## INFORMATION SUPPLIED

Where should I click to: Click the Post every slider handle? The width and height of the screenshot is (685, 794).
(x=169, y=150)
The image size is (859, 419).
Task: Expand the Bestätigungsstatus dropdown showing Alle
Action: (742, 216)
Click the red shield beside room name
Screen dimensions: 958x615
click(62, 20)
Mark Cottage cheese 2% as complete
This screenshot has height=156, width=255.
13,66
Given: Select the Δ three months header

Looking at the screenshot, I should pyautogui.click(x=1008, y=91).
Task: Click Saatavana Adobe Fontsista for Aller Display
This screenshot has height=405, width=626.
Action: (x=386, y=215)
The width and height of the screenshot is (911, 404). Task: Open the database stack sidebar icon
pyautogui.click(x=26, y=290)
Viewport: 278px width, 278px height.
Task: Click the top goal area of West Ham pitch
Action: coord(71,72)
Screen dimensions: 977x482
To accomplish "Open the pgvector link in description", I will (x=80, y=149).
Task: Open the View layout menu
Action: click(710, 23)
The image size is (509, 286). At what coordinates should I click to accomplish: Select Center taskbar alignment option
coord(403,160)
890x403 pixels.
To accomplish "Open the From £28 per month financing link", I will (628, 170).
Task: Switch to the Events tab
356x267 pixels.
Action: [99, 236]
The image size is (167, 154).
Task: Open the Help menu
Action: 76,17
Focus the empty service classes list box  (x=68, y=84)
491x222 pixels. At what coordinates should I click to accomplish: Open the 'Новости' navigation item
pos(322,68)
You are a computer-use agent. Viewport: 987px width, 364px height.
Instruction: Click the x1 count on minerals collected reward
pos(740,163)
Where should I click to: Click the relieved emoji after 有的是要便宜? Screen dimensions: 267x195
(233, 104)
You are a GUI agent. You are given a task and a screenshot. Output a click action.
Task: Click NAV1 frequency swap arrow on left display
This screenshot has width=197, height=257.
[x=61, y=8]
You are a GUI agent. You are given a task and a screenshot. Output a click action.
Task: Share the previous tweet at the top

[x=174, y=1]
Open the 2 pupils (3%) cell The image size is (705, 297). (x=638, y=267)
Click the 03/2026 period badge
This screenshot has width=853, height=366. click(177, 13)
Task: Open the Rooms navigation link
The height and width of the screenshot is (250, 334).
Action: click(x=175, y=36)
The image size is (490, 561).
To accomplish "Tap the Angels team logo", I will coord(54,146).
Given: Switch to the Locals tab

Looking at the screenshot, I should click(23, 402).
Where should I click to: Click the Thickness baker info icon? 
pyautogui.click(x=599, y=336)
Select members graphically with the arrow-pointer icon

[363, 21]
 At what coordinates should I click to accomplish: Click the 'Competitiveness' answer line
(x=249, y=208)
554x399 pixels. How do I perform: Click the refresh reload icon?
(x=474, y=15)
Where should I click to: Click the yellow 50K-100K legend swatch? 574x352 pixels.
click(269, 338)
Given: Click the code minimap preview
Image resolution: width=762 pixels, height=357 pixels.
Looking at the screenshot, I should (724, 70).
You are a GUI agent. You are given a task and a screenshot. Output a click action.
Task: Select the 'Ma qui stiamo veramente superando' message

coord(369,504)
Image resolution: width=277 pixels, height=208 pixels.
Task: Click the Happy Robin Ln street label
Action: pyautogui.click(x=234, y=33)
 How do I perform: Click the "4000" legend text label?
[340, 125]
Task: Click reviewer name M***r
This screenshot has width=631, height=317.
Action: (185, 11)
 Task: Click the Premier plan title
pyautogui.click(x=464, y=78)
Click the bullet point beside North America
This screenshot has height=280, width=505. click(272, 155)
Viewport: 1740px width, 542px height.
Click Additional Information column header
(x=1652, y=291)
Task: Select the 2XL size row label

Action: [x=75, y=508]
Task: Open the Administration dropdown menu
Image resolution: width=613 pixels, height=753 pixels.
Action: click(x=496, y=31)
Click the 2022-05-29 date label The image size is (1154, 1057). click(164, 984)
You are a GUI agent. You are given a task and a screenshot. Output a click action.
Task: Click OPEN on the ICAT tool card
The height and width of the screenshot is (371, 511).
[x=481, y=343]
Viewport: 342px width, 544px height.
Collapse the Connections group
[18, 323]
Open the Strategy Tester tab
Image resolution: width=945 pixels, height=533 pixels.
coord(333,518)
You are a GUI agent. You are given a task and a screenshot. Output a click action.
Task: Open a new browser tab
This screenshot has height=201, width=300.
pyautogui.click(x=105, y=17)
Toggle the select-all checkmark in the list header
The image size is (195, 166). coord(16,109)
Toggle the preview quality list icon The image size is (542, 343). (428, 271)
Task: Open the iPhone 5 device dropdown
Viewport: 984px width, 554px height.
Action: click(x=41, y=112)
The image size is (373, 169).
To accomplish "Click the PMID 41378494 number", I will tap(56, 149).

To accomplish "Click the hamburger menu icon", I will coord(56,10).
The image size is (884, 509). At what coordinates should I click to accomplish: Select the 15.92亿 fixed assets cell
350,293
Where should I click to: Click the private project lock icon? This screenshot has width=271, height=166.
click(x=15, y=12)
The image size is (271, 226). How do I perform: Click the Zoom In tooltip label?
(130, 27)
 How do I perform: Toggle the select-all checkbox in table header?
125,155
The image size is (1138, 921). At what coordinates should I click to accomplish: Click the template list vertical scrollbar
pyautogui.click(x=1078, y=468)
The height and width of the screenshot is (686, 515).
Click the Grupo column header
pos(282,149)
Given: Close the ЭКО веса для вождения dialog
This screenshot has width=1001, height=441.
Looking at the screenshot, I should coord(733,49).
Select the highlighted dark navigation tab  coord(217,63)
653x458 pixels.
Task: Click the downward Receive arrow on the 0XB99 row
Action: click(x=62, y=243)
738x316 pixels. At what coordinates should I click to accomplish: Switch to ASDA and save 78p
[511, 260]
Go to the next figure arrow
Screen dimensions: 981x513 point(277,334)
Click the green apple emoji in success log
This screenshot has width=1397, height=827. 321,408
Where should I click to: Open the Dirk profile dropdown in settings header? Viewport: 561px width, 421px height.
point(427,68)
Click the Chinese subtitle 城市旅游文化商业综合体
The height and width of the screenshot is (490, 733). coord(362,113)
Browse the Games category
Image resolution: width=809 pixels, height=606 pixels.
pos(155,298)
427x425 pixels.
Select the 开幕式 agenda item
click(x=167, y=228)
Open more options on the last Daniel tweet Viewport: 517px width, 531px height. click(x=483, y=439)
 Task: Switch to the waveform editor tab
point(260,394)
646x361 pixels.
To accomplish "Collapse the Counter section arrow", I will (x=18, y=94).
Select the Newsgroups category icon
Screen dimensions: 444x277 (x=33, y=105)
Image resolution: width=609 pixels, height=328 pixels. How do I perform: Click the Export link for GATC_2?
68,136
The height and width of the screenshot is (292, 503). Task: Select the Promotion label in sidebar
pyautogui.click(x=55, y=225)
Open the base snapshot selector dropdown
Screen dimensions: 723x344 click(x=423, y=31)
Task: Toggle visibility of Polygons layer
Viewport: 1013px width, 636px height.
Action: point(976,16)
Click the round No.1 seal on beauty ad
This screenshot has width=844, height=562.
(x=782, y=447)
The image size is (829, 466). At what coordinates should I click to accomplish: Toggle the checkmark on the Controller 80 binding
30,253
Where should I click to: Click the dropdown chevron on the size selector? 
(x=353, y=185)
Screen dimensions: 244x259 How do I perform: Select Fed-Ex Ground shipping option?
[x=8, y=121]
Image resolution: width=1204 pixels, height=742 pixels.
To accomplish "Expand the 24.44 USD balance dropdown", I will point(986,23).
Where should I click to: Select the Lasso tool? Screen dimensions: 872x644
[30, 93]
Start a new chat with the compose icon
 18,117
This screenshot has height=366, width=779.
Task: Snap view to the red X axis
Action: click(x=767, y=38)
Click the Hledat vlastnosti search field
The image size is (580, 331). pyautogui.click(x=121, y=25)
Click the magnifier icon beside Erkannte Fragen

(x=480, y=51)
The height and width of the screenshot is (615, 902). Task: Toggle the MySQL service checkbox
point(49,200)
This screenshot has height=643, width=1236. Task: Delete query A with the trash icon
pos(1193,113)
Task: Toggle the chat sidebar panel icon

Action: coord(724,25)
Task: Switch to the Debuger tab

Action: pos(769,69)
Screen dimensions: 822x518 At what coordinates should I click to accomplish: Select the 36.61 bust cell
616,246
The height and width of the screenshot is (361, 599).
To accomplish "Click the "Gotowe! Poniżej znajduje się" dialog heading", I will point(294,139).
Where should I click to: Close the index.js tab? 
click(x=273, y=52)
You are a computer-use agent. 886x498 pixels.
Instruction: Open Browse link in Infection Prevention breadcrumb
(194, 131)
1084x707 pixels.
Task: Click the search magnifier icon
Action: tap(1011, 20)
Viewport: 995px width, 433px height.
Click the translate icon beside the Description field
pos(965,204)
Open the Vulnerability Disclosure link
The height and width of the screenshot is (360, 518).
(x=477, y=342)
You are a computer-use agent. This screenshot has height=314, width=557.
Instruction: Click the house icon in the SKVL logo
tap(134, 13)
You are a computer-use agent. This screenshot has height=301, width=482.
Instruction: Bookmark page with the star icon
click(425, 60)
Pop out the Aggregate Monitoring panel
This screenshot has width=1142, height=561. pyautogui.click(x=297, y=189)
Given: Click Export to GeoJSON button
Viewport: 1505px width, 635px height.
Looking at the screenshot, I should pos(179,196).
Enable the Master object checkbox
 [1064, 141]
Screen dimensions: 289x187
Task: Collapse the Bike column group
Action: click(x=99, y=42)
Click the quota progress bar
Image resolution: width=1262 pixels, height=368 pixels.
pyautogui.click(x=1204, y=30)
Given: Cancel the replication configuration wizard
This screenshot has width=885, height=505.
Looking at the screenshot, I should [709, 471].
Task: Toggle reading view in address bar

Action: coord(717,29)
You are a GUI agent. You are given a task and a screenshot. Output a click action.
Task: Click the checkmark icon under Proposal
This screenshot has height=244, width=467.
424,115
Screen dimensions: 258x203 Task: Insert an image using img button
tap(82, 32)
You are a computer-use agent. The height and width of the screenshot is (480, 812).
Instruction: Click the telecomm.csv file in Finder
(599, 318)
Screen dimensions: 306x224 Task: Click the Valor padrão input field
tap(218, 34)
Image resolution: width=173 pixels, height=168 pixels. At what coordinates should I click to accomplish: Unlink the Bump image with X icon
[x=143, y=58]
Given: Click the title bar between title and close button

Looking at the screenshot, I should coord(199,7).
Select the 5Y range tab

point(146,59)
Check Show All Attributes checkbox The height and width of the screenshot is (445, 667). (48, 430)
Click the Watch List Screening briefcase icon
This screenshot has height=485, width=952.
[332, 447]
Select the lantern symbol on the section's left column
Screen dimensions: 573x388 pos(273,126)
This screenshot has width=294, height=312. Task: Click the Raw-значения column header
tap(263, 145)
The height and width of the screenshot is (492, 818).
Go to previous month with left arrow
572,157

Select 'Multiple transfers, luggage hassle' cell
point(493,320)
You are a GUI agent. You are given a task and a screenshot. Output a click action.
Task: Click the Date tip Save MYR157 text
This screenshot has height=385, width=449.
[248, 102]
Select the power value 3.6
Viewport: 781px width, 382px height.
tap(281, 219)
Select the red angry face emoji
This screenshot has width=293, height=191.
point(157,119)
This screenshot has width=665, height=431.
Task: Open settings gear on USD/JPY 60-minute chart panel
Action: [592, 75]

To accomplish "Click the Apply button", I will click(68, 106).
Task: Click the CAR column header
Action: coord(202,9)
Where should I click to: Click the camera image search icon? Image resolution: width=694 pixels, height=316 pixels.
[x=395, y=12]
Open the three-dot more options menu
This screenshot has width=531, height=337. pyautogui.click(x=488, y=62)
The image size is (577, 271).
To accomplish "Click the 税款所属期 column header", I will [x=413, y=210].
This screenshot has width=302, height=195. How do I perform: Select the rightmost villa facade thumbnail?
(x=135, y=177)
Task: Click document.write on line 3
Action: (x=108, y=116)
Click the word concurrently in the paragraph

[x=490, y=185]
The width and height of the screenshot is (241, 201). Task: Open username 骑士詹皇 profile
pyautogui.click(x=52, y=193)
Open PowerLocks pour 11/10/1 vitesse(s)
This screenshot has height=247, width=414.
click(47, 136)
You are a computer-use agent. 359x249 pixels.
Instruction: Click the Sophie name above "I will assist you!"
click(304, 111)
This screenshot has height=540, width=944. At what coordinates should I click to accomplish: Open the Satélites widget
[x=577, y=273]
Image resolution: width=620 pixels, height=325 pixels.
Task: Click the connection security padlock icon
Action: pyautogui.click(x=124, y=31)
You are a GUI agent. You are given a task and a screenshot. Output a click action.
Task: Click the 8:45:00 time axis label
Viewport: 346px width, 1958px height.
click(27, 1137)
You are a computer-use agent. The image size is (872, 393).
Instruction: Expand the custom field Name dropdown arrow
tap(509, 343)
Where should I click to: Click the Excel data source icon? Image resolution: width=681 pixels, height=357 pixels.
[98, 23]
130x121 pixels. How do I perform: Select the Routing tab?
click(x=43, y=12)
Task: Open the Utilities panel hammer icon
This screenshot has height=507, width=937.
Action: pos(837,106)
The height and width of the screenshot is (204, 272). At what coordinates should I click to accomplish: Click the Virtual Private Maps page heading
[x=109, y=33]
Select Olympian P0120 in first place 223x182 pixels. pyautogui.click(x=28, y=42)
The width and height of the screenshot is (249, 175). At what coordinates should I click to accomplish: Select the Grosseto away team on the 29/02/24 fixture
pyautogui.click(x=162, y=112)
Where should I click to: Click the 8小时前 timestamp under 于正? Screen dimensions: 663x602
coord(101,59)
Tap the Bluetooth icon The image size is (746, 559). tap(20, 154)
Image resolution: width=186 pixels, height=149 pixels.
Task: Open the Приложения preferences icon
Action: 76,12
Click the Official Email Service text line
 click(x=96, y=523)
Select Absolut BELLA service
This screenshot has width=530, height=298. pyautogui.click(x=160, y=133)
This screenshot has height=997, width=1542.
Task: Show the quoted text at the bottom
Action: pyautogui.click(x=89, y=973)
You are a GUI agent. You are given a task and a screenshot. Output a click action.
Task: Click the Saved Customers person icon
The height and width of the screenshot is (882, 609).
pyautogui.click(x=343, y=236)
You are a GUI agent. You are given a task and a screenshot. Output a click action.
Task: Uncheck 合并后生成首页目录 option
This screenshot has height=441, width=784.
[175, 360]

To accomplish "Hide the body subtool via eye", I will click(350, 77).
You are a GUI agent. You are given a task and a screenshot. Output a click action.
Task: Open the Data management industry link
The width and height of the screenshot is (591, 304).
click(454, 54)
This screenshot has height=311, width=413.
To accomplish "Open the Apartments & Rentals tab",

## YOUR TASK
The output should be exactly the lines above from the line containing "554x399 pixels. How" to the line containing "Given: Click the code minimap preview", inclusive, with no other lines.

## EXERCISE OUTPUT
554x399 pixels. How do I perform: Click the refresh reload icon?
(x=474, y=15)
Where should I click to: Click the yellow 50K-100K legend swatch? 574x352 pixels.
click(269, 338)
Given: Click the code minimap preview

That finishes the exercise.